## Problem description
Resume the abstract on thermal reaction norms and species ranges, continuing after its final sentence.
##### Text excerpt
SYMP 7-8 - Adaptation of thermal reaction norms along a latitudinal gradient: implications for the responses of species ranges to climate

Tuesday, August 3, 2010: 4:05 PM
Blrm A, David L Lawrence Convention Center
Michael Sears, Department of Biological Sciences, Clemson University, Clemson, SC and Michael J. Angilletta, School of Life Sciences, Arizona State University, Tempe, AZ

Background/Question/Methods

Understanding the responses of plants and animals to ongoing climate change is one of the most pressing questions for a practicing ecologist today. Over the past century, global climates have warmed and climatic models predict continued warming in the near future. Warmer temperatures will directly impact organisms given the thermal sensitivity of numerous physiological traits. One strategy for persistence, then, is for organisms to shift their geographic ranges by tracking climates to which their physiological processes are adapted. Here, we examine how thermal reaction norms for energy assimilation, which have been optimized along a latitudinal gradient, might contribute to future shifts in the geographical range of a species. Because daily, seasonal, and annual temperatures vary with latitude, we expect that selective pressures have generated distinct reaction norms within populations along a latitudinal gradient. Using 50 years of historical climate data, we modeled the optimal thermal reaction norms for energy assimilation for hypothetical populations that range over a latitudinal gradient in North America. We then used these locally adaptive reaction norms to predict the fundamental niches and potential ranges.
##########
##### Dataset records
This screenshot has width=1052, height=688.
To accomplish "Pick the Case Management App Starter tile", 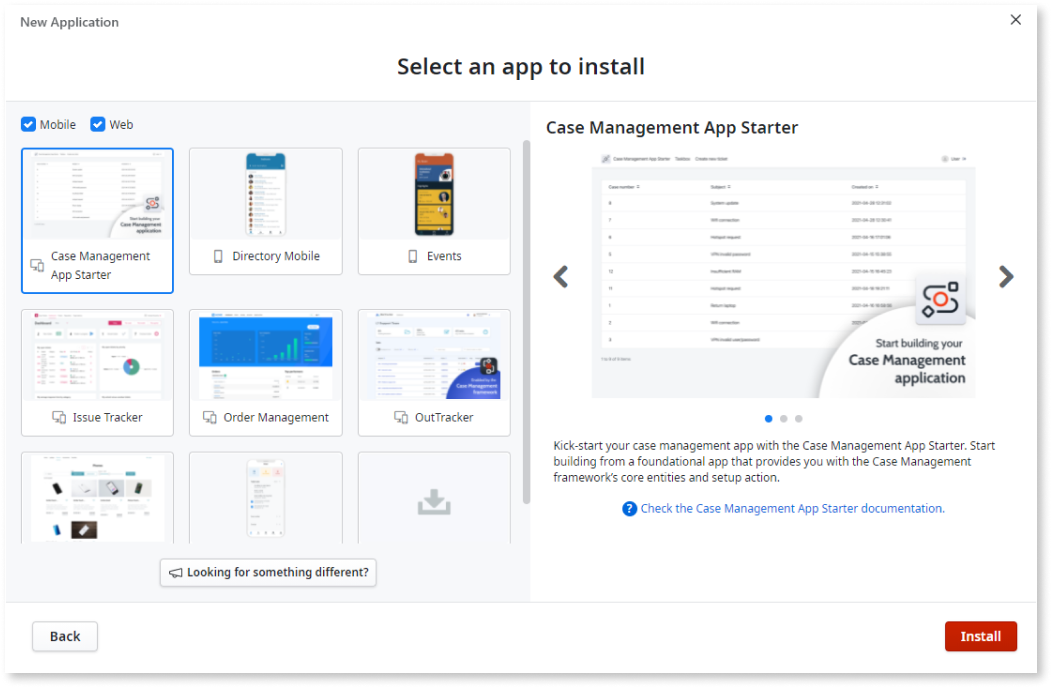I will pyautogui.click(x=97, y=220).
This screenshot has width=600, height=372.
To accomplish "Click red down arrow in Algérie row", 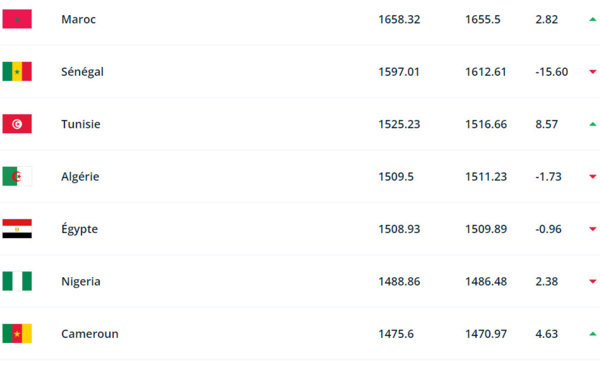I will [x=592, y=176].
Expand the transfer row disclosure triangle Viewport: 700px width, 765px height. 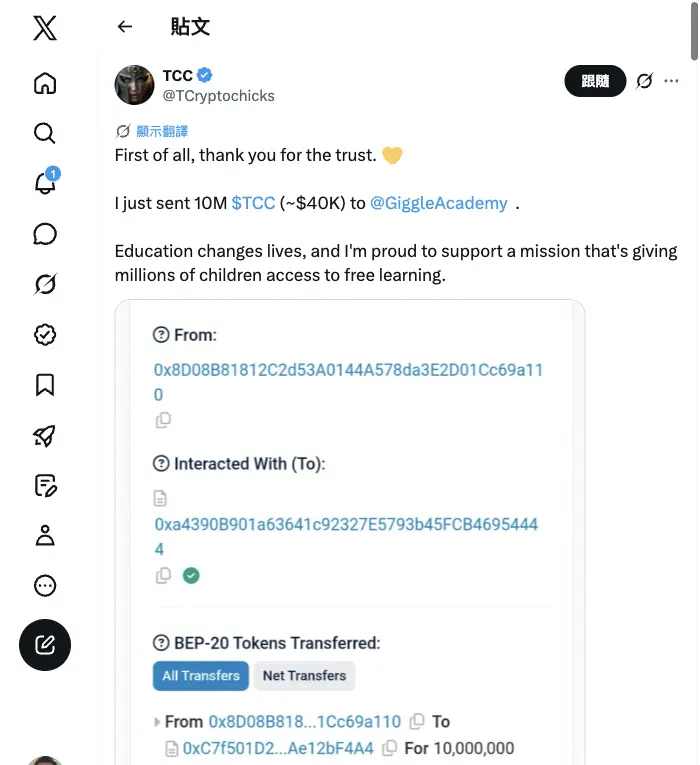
##########
## Answer area
Results/Conclusions

Resultant reaction norms varied in both their thermal optima and breadth, and thus their contribution to fitness over a particular range of temperatures. Thermal reaction norms become generalized to a broader range of temperatures at higher latitudes but confer reduced fitness at their thermal optima compared to those of individuals at lower latitudes. Such local adaptation of thermal reaction norms will limit the genotypes that will be able to either persist or redistribute to new geographic locations. We illustrate this concept by contrasting the potential ranges of genotypes from latitudinal extremes in light of both contemporary and warming climates.